- [EXCERPTED RECORDS]:
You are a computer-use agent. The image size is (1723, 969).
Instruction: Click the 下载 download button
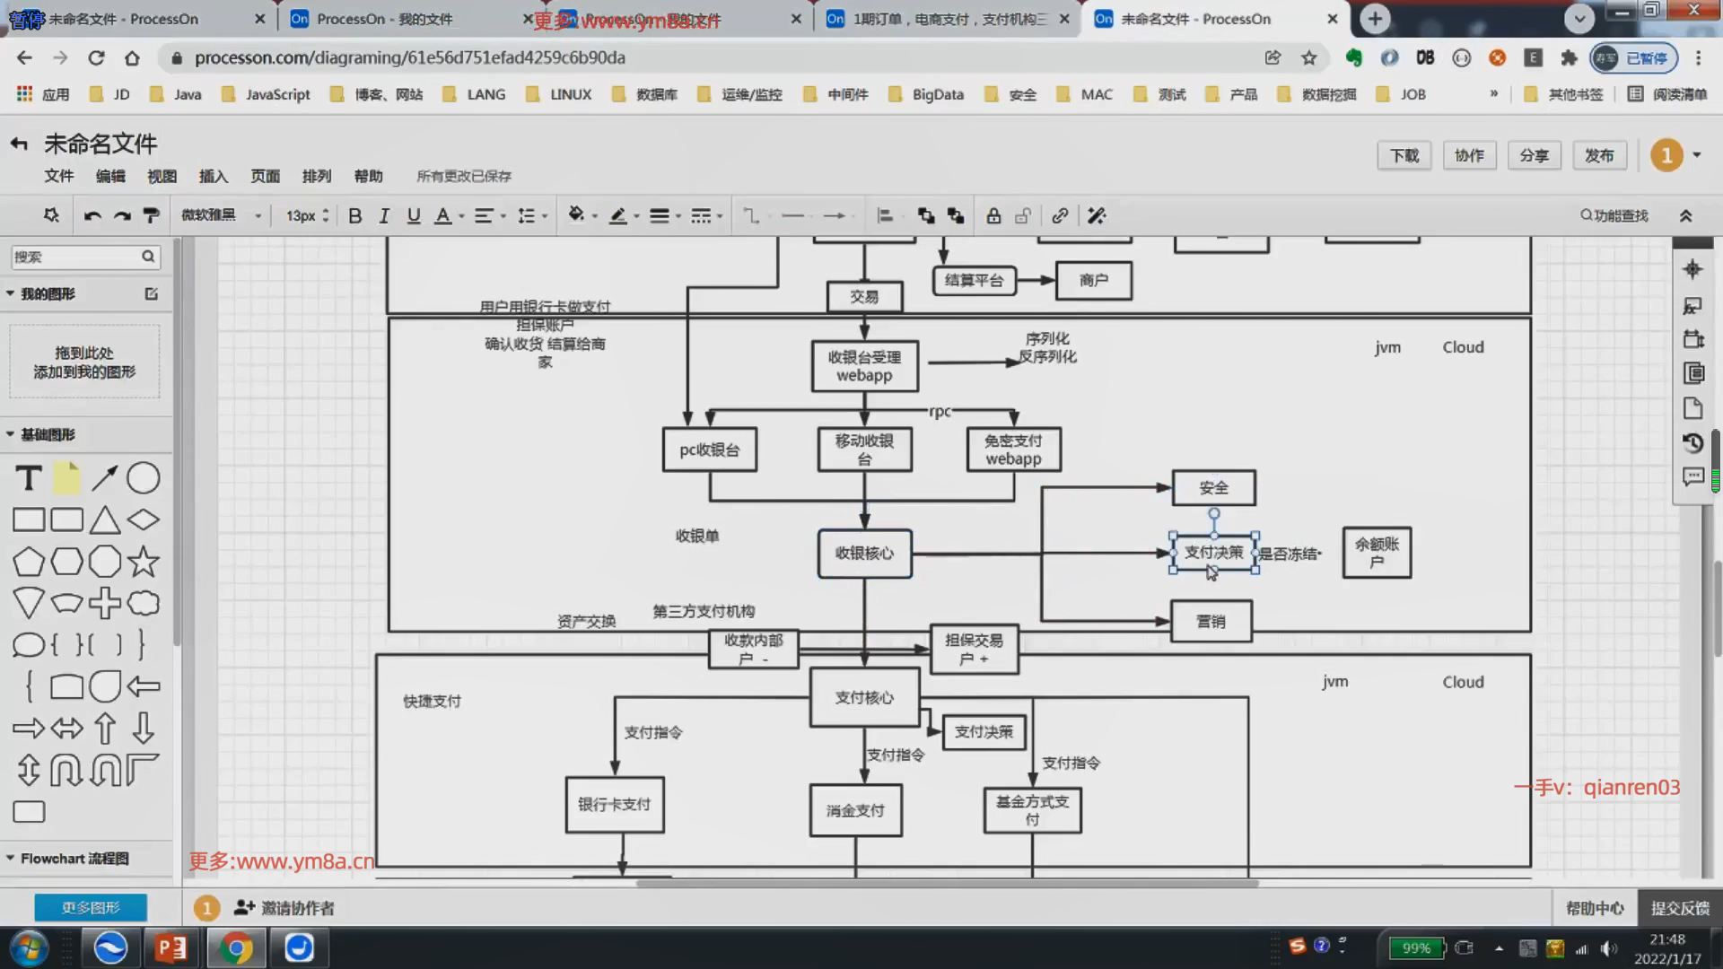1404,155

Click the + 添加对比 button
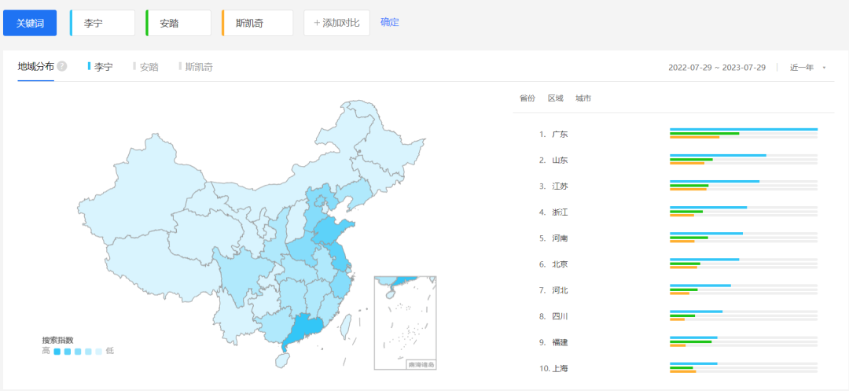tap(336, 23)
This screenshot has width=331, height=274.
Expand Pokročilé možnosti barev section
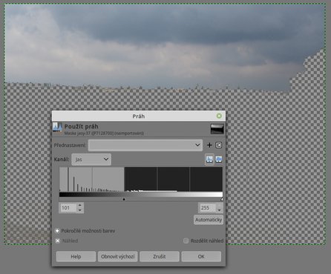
* * *
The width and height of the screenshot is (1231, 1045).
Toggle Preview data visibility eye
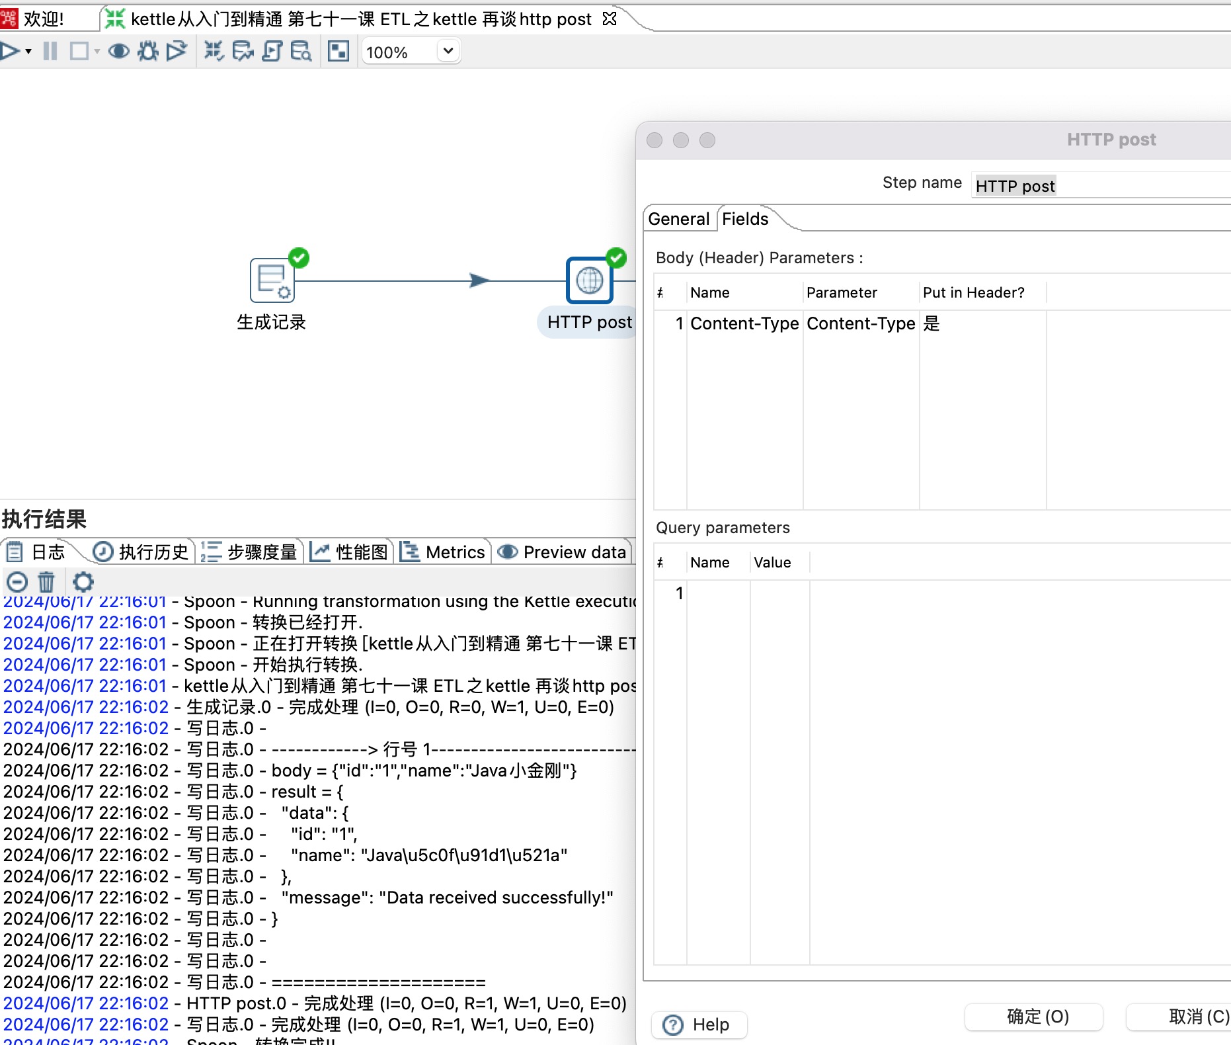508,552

- [PROBLEM DESCRIPTION]: Pull out each line of the records that includes the word "height" and copy those lines.

- [SOLVED EXERCISE]:
This screenshot has width=331, height=274.
The width and height of the screenshot is (1231, 1045).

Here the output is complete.